━━━ Exercise data ━━━
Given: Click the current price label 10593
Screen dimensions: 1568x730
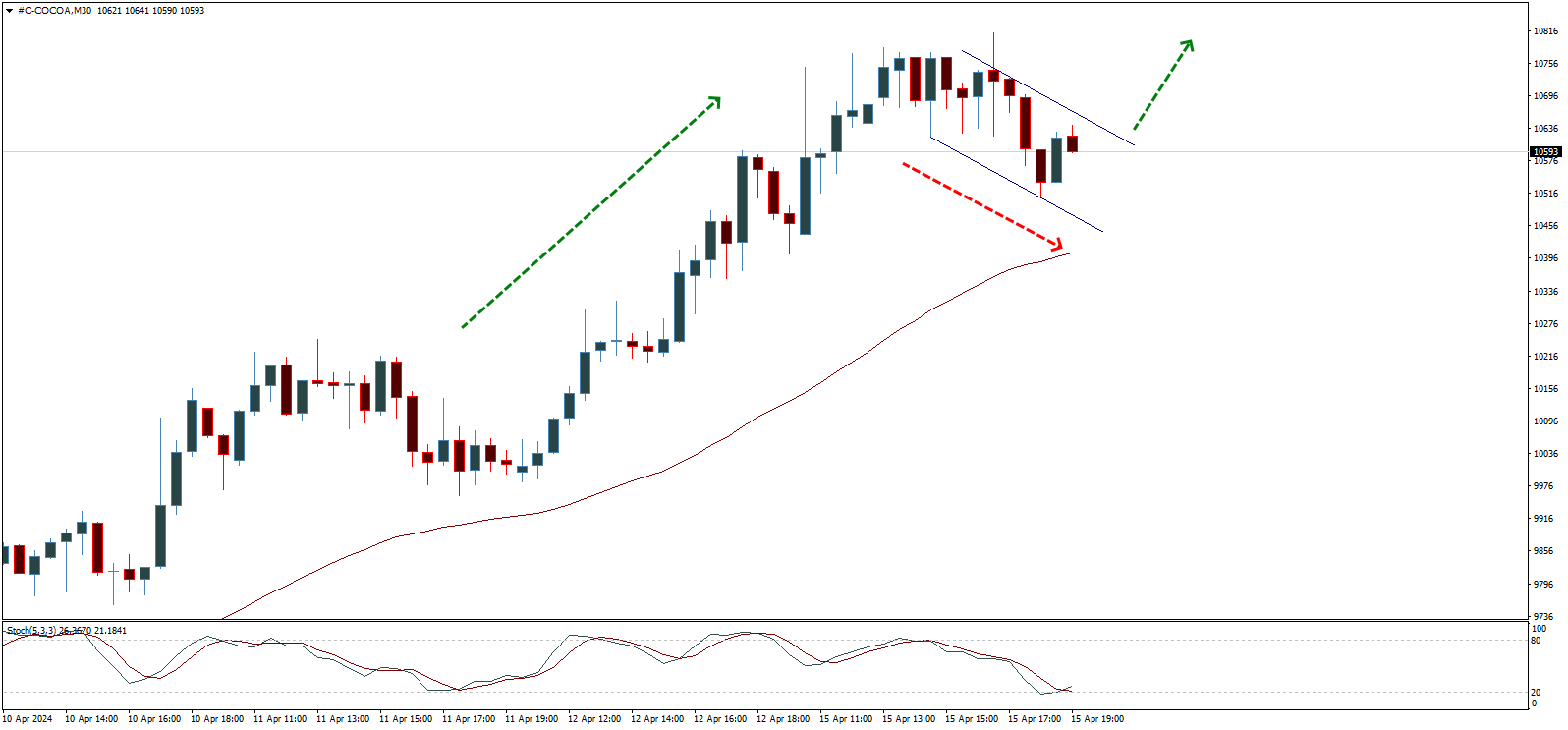Looking at the screenshot, I should tap(1545, 152).
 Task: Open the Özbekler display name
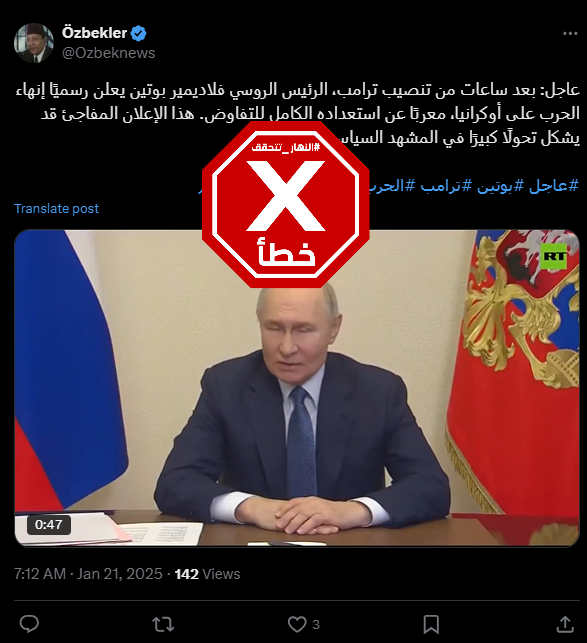pyautogui.click(x=94, y=33)
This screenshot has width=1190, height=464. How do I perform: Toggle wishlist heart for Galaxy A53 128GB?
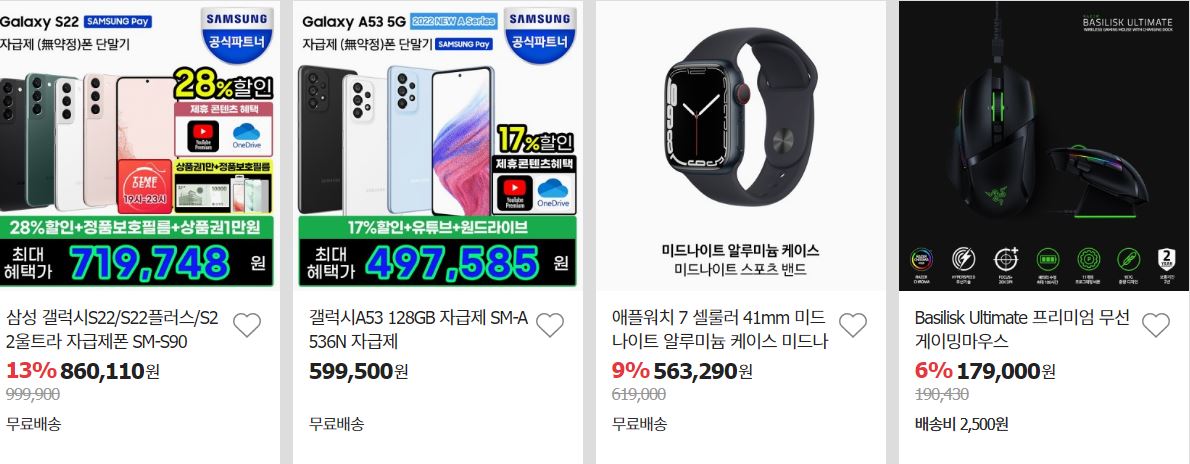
━━━
• What the task requires
The answer must be a word-for-word copy of all the entries, containing no pictures.

• Reply
Given: Click the current price label 10593
Screen dimensions: 1568x730
Looking at the screenshot, I should tap(1545, 152).
 Task: Open the Özbekler display name
pyautogui.click(x=94, y=33)
This screenshot has width=1190, height=464. How do I perform: Toggle wishlist heart for Galaxy A53 128GB?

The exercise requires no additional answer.